What an interesting place and my goodness, it must have been absolutely HUGE when it was all in one piece! An important castle, that's for sure. I don't blame you for passing on the climbing up to the battlements bit - I share your views on heights! Knees up for it but legs would be jolly wobbly coming down!!

Ragged Robin said...

Bovey Belle - Thanks so much and yes it must have been huge once!

I got jelly legs just looking at my son's photos! It is the sheer drop that I can't stand! Years ago we went to Tintagel and I couldn't even walk over the bridge there to the island!

CherryPie said...

This does look like an interesting place to visit. I rarely go up towers either and rely on Mr C's photographs to show me the views.

Ragged Robin said...

CherryPie - Thank you - it was an interesting castle - I rely on my son for photos from the top of places! The one church tower I did once go up I found I just cowered at the top of the steps!

Caroline Gill said...

I have been here, but not for a while.
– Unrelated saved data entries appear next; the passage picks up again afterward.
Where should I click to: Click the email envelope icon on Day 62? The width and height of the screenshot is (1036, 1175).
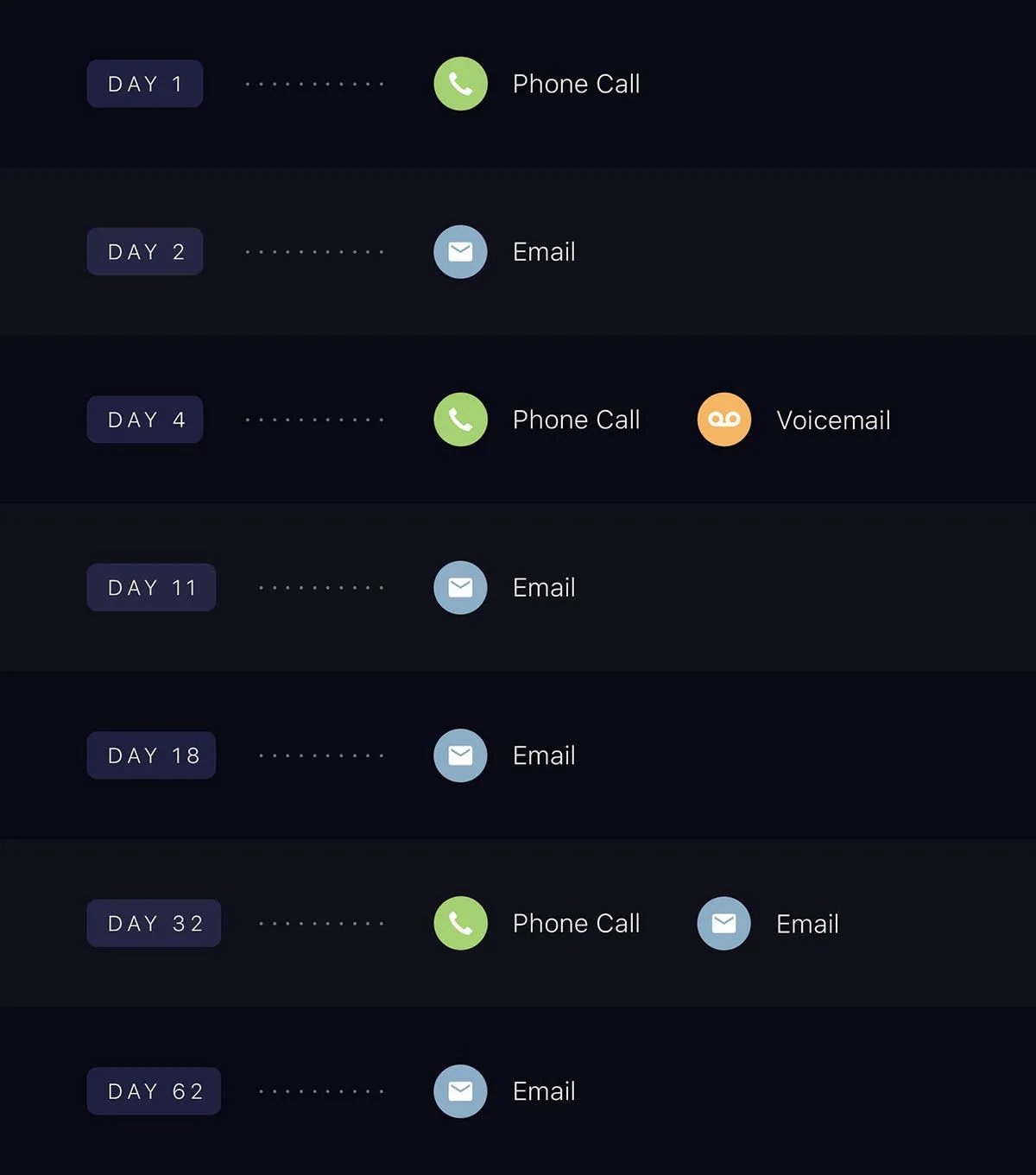[x=460, y=1091]
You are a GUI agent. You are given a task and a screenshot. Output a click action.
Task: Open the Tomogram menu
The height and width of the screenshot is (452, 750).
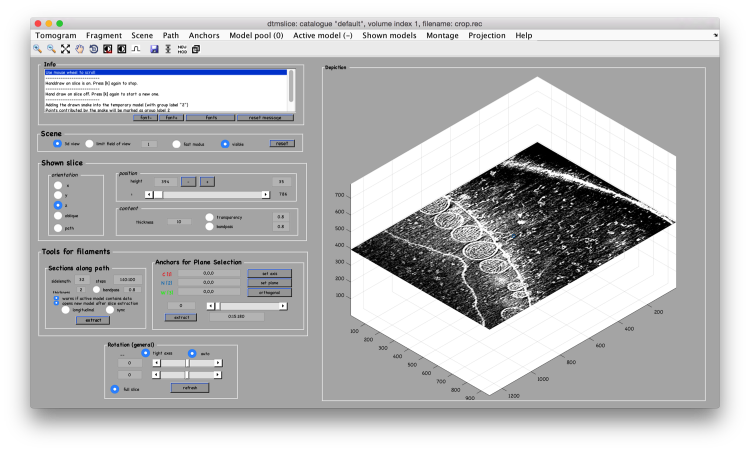55,35
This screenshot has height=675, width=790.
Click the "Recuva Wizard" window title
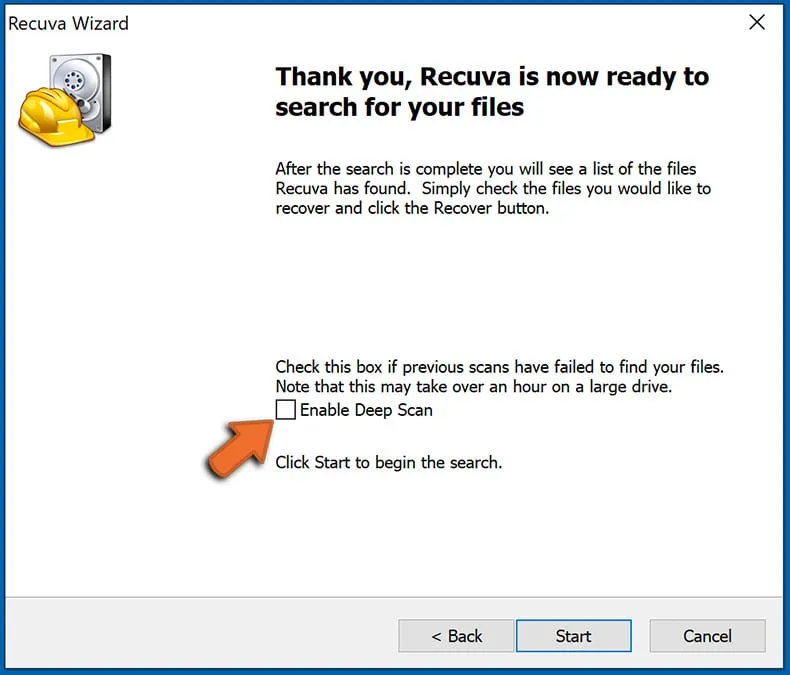click(68, 22)
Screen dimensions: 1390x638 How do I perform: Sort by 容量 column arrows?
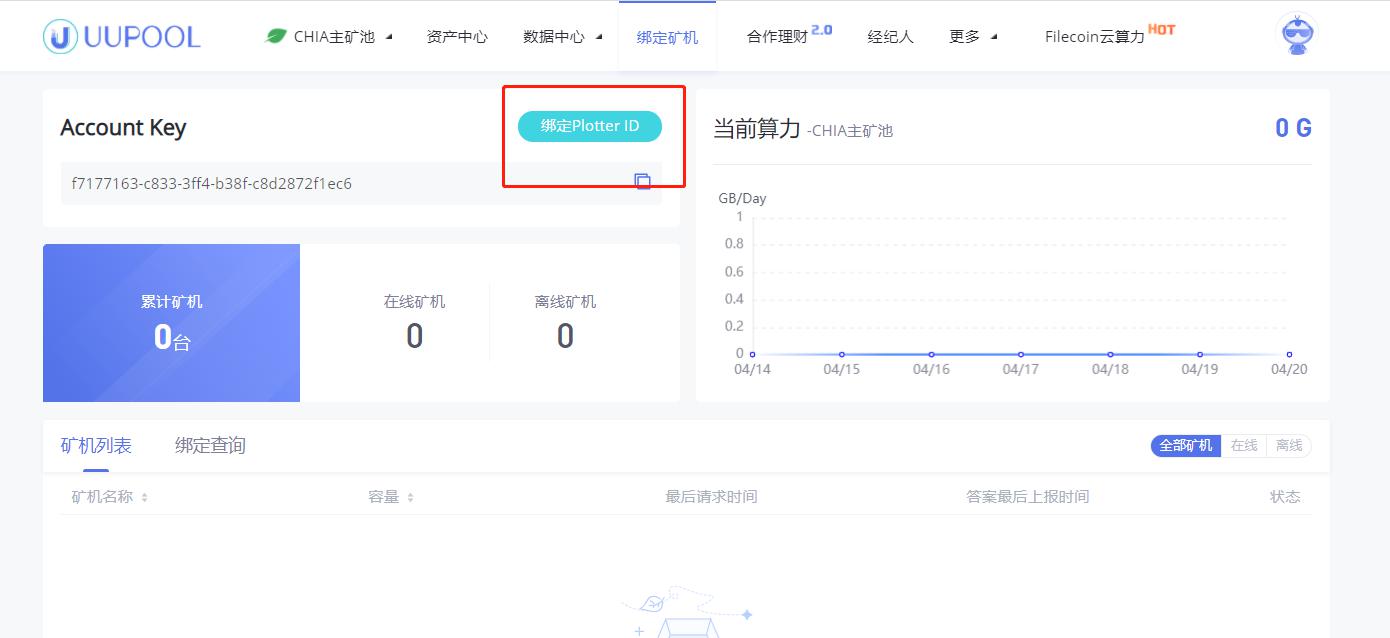[410, 497]
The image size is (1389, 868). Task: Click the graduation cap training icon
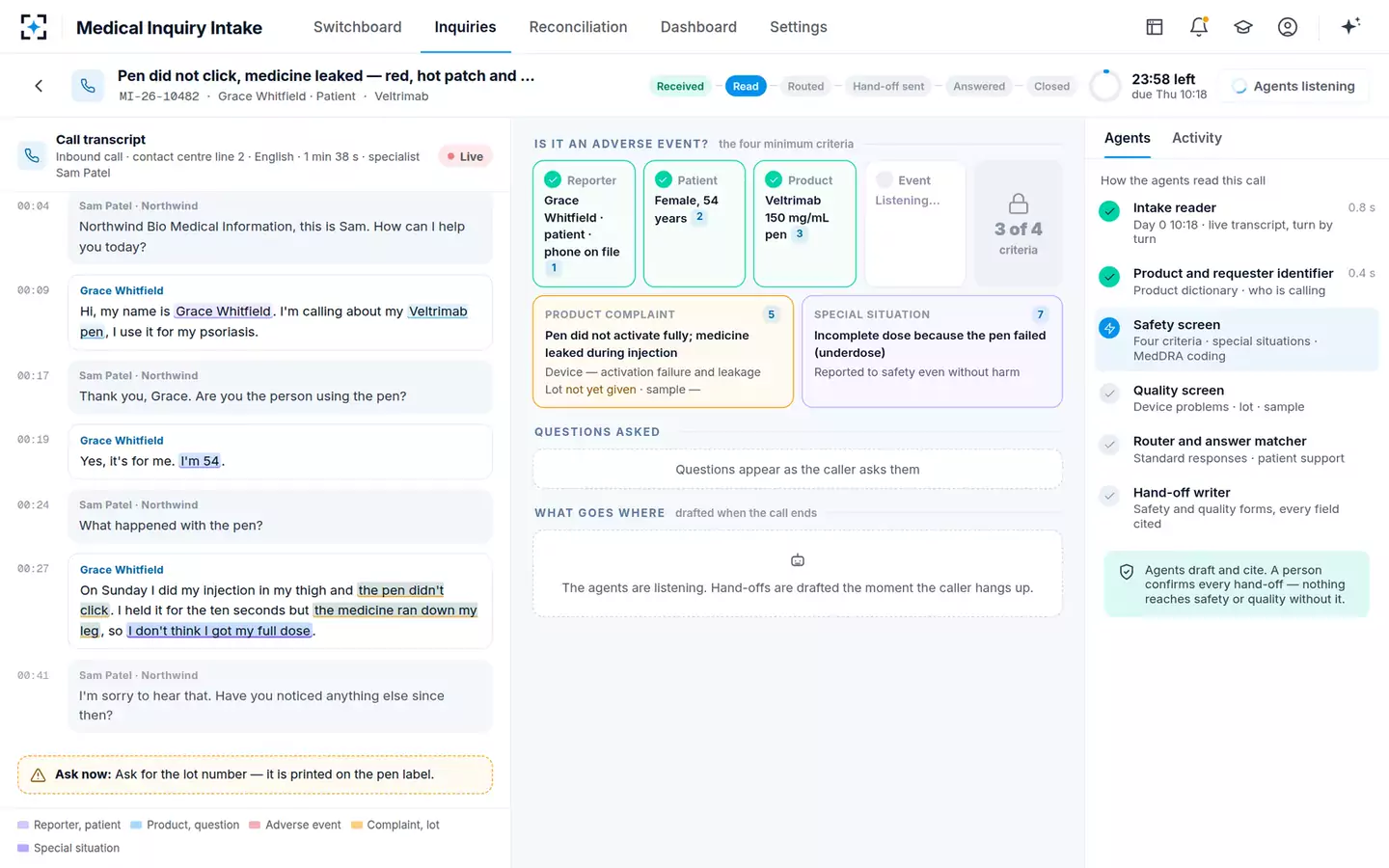coord(1243,27)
An impressive site. I wonder if you have been to NT Calke Abbey (the 'un-stately home') about 5 miles away? An intriguing house and contents with lovely grounds.

Ragged Robin said...

Caroline Gill - Thank you. We did enjoy the castle. I used to go to Calke a lot with my friend before she moved away and yes I love it there. The house is so interesting as are the gardens and grounds. Sadly, OH and son are not keen on NT places so can only go now on my own.